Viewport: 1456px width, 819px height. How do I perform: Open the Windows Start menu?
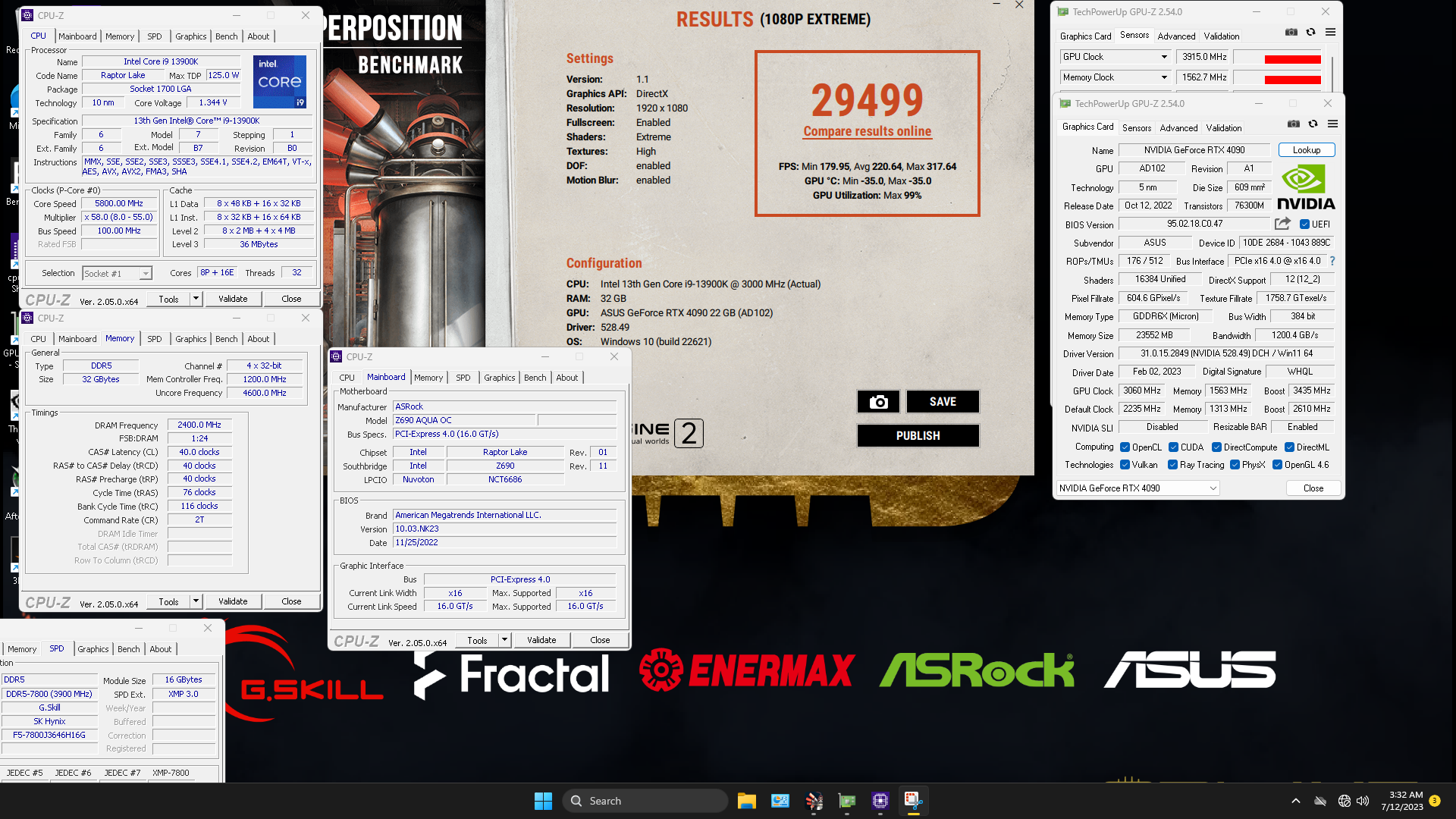pyautogui.click(x=543, y=801)
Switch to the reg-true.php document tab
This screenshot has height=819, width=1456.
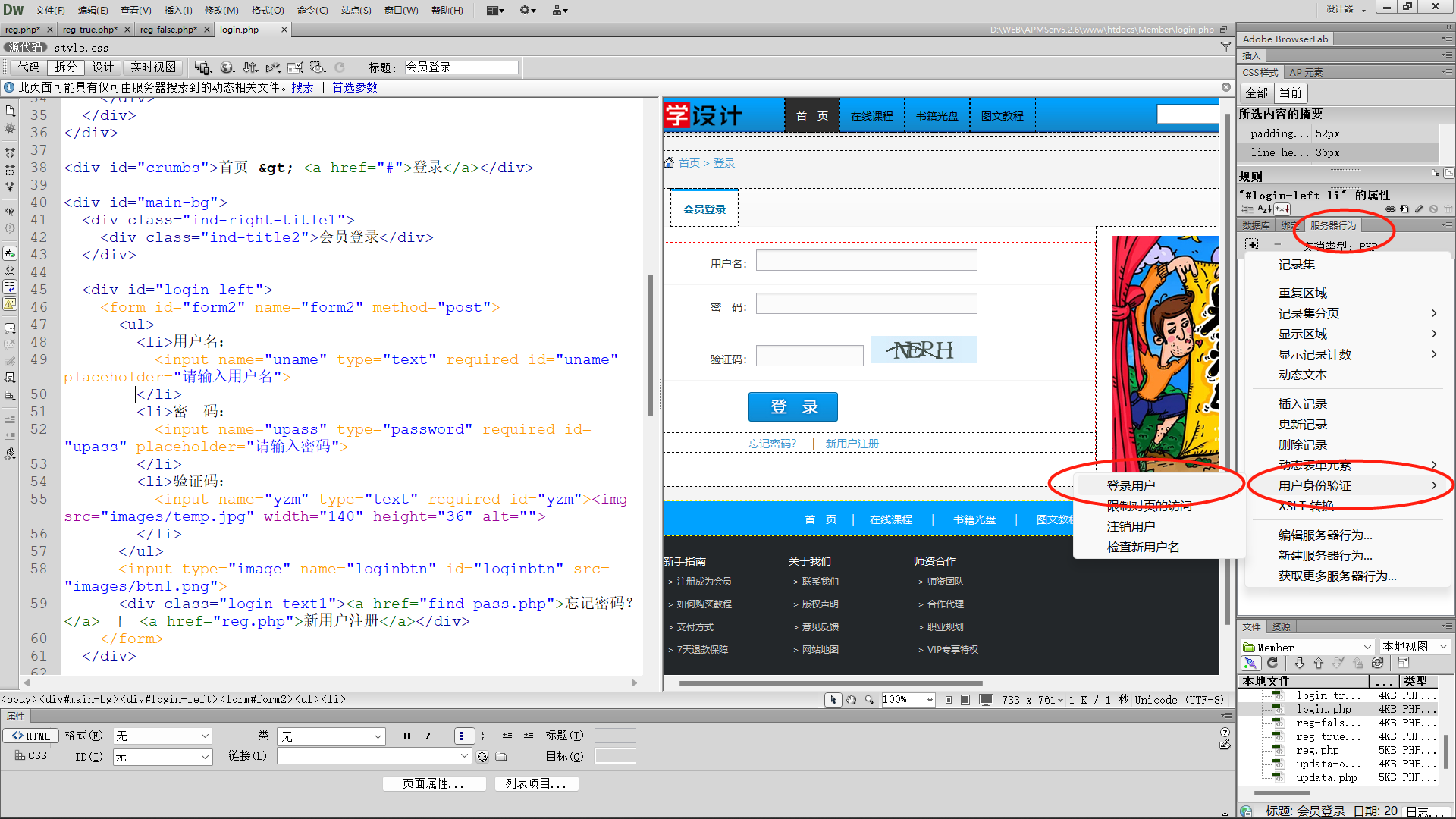tap(89, 30)
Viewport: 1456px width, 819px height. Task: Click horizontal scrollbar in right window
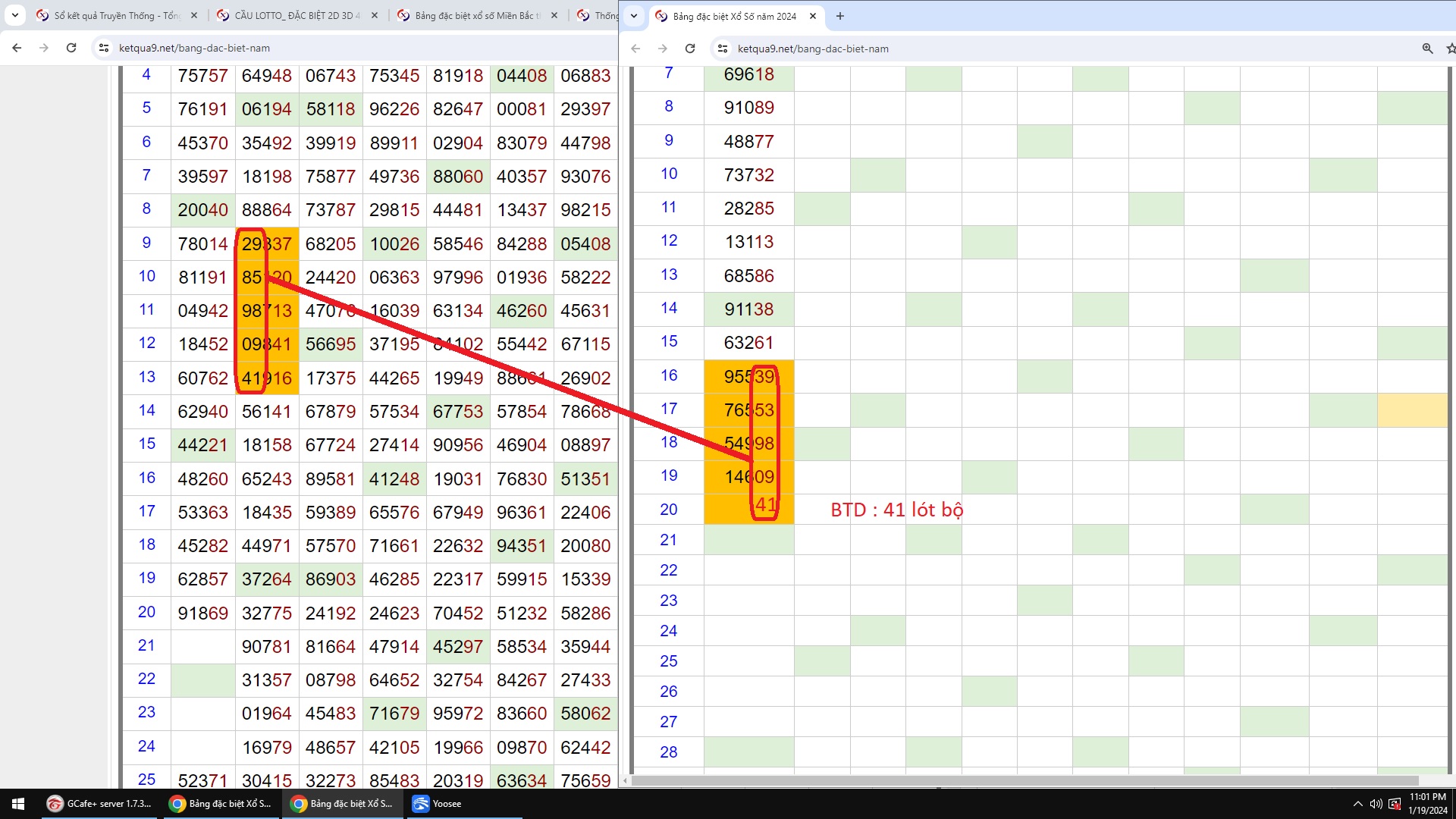point(1024,780)
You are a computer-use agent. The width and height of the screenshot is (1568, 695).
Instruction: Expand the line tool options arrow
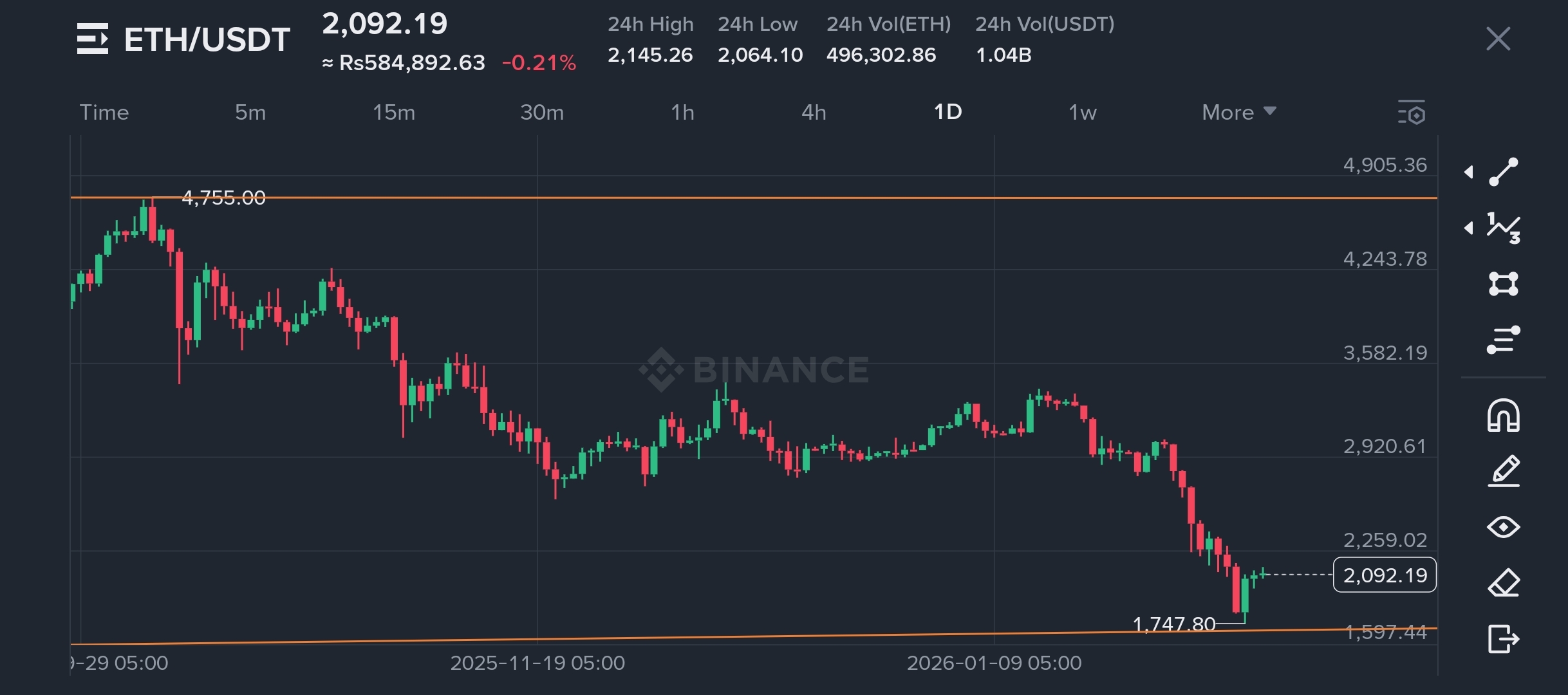coord(1469,172)
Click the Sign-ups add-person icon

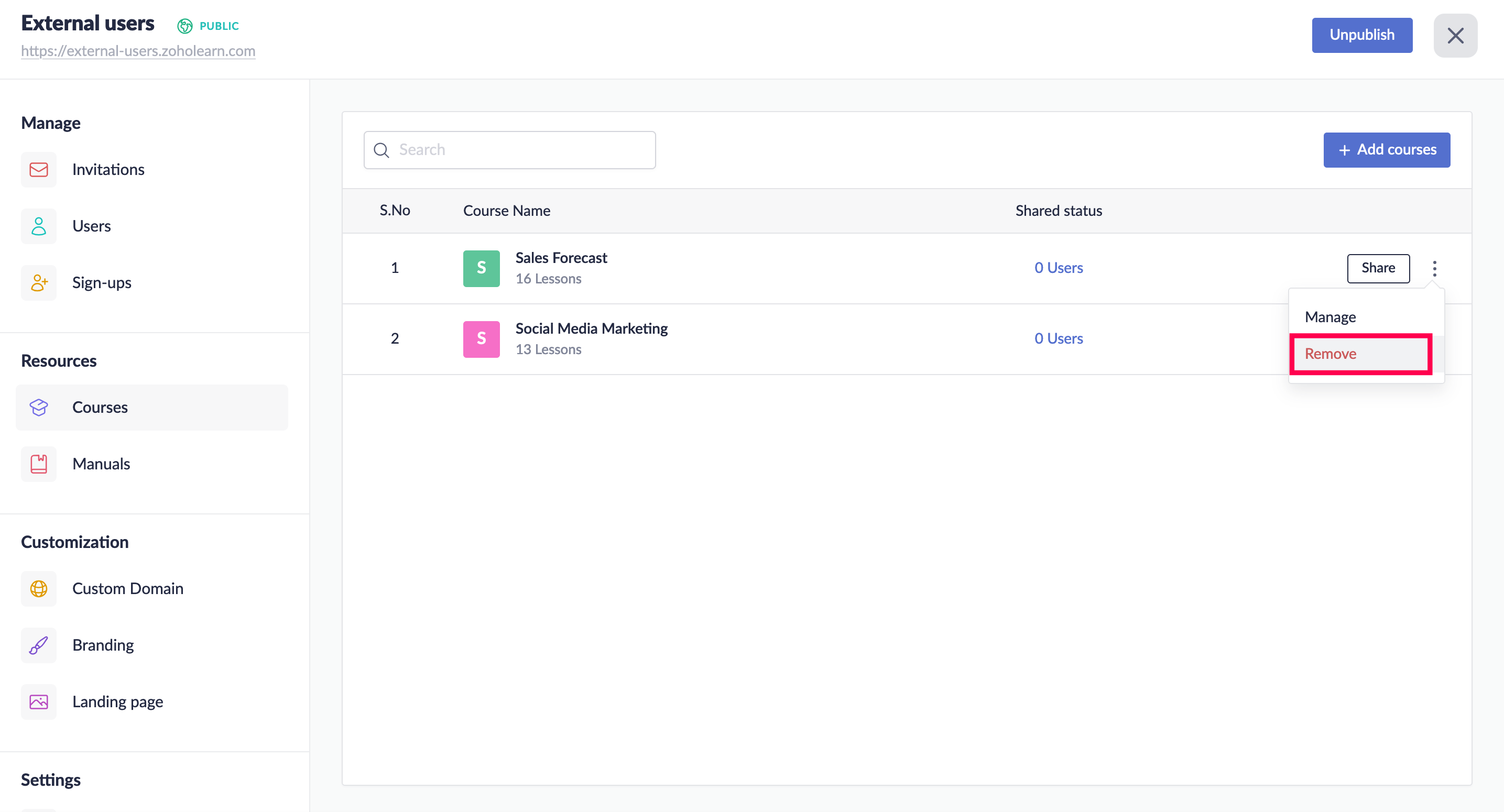39,282
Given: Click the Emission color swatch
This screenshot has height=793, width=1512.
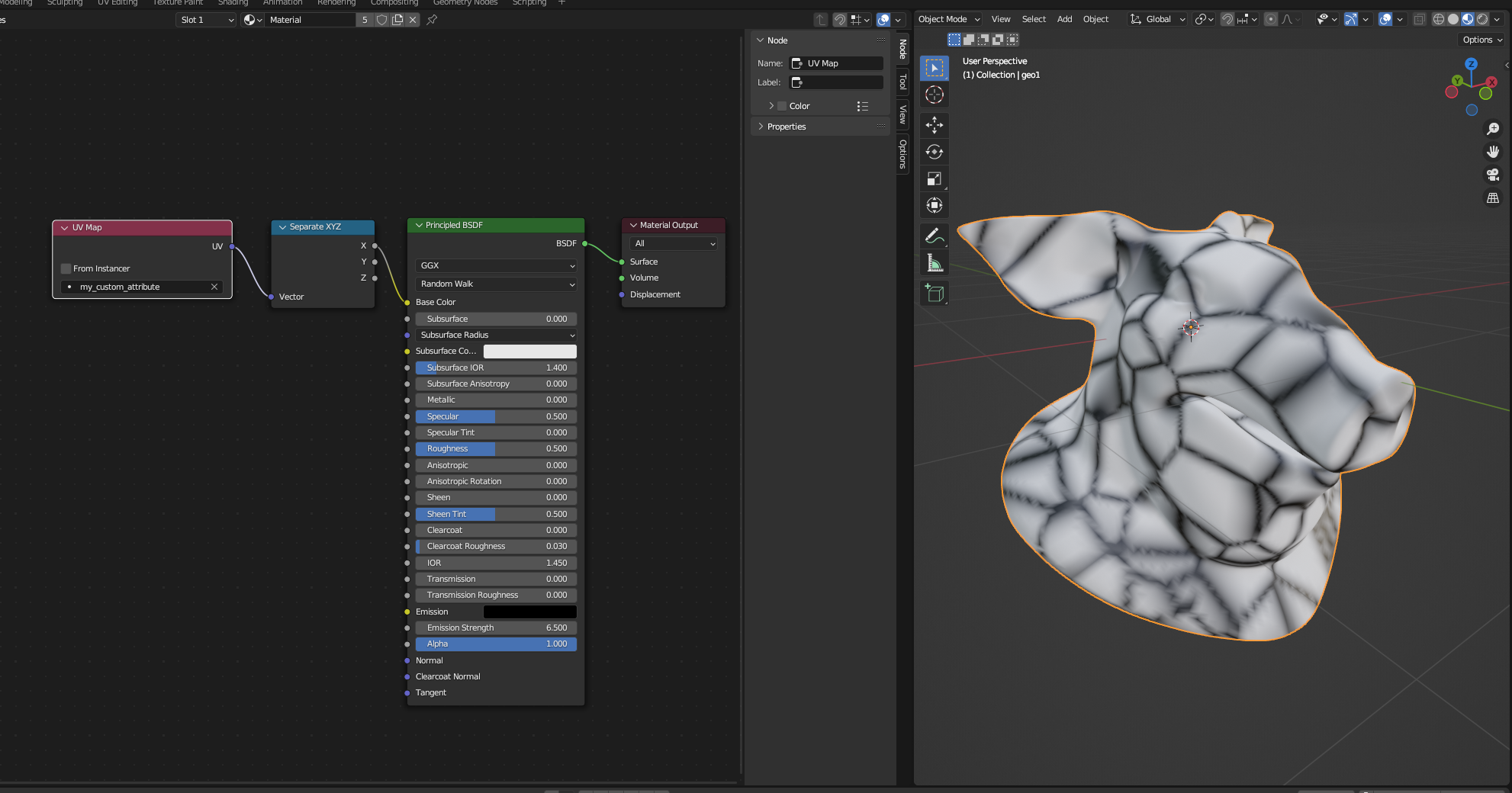Looking at the screenshot, I should tap(529, 612).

■ **PROBLEM STATEMENT**:
Extract the run of lines beginning with the line that holds "Given: Click the Emission color swatch" and ending at the last line of the data, inclusive. Exclude any pictures from the copy.

■ **RESPONSE TO THE TASK**:
Given: Click the Emission color swatch
This screenshot has height=793, width=1512.
Looking at the screenshot, I should tap(529, 612).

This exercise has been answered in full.